Entries for locating words and elements:
::::::::

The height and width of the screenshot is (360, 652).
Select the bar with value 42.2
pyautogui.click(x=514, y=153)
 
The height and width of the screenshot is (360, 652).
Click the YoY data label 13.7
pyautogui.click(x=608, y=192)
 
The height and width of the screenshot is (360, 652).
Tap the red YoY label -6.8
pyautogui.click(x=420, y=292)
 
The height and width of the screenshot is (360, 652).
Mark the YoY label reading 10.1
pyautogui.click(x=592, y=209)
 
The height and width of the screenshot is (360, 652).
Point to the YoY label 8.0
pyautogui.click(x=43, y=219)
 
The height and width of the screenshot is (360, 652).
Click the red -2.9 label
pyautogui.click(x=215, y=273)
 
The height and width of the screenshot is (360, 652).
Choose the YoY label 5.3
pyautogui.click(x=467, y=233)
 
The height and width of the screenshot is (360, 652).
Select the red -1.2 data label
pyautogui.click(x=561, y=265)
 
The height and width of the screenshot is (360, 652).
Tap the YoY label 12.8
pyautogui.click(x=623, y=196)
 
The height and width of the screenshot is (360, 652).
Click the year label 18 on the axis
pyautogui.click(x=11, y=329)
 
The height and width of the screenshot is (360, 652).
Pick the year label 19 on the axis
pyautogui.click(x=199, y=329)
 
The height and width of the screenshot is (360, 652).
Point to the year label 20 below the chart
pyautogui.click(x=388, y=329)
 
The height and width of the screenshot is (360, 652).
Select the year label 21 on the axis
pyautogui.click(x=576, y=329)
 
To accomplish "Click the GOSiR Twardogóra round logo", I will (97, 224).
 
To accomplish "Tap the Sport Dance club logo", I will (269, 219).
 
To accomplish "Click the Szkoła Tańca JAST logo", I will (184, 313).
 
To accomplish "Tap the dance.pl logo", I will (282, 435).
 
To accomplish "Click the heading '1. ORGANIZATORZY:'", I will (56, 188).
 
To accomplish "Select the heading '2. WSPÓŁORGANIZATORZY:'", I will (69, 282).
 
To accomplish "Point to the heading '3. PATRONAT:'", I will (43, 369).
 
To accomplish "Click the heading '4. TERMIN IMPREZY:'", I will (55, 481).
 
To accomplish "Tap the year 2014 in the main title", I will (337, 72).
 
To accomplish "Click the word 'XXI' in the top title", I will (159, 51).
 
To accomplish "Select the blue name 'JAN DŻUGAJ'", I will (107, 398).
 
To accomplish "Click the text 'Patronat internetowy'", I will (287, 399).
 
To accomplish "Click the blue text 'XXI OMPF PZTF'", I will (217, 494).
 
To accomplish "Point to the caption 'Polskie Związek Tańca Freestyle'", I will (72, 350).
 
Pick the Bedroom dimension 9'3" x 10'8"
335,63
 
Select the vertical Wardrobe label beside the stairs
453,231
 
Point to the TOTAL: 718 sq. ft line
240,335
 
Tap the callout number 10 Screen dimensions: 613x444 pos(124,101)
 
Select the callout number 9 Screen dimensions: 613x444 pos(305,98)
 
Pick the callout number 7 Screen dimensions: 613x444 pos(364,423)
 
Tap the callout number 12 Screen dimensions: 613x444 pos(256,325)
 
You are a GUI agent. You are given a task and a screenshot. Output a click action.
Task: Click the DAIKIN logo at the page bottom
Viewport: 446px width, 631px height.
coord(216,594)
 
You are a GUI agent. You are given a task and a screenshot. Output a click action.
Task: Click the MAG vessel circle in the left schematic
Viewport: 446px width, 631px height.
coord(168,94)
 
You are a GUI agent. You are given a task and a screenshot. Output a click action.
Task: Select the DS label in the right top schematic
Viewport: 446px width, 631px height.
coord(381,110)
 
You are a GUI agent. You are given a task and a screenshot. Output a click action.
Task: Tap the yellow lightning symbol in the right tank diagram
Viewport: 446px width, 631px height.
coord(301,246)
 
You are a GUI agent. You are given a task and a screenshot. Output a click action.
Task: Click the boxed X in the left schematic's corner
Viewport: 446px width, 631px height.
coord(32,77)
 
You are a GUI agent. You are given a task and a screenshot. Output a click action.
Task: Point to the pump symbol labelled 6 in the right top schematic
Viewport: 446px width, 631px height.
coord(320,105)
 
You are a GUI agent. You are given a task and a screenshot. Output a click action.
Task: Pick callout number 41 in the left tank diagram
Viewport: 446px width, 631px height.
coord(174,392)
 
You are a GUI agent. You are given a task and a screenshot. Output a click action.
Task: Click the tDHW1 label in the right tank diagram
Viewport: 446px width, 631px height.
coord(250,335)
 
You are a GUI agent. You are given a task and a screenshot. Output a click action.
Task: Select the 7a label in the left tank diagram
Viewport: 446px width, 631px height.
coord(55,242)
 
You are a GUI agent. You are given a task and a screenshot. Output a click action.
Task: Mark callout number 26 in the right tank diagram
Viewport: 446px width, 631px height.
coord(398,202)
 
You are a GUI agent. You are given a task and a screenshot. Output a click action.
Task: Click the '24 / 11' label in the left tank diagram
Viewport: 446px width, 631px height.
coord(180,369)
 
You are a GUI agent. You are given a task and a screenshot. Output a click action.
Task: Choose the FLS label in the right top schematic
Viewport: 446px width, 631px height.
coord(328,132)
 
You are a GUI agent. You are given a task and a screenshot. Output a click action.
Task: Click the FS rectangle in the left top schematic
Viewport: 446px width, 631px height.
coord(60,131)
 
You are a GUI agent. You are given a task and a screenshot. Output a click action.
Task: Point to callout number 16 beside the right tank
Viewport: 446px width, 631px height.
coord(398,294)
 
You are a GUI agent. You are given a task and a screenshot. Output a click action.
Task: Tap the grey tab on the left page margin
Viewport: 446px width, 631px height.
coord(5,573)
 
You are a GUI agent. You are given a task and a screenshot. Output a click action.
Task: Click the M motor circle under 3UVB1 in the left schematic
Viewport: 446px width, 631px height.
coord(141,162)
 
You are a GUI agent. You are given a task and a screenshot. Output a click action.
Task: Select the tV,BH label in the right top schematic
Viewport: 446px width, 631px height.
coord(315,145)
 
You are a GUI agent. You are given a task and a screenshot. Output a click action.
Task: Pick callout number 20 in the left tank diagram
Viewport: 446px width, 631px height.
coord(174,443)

::::::::

* Work to be completed:
Filter the data above and copy out every line that contains the string "Tańca".

* Exercise response:
To accomplish "Click the Szkoła Tańca JAST logo", I will (184, 313).
To accomplish "Point to the caption 'Polskie Związek Tańca Freestyle'", I will (72, 350).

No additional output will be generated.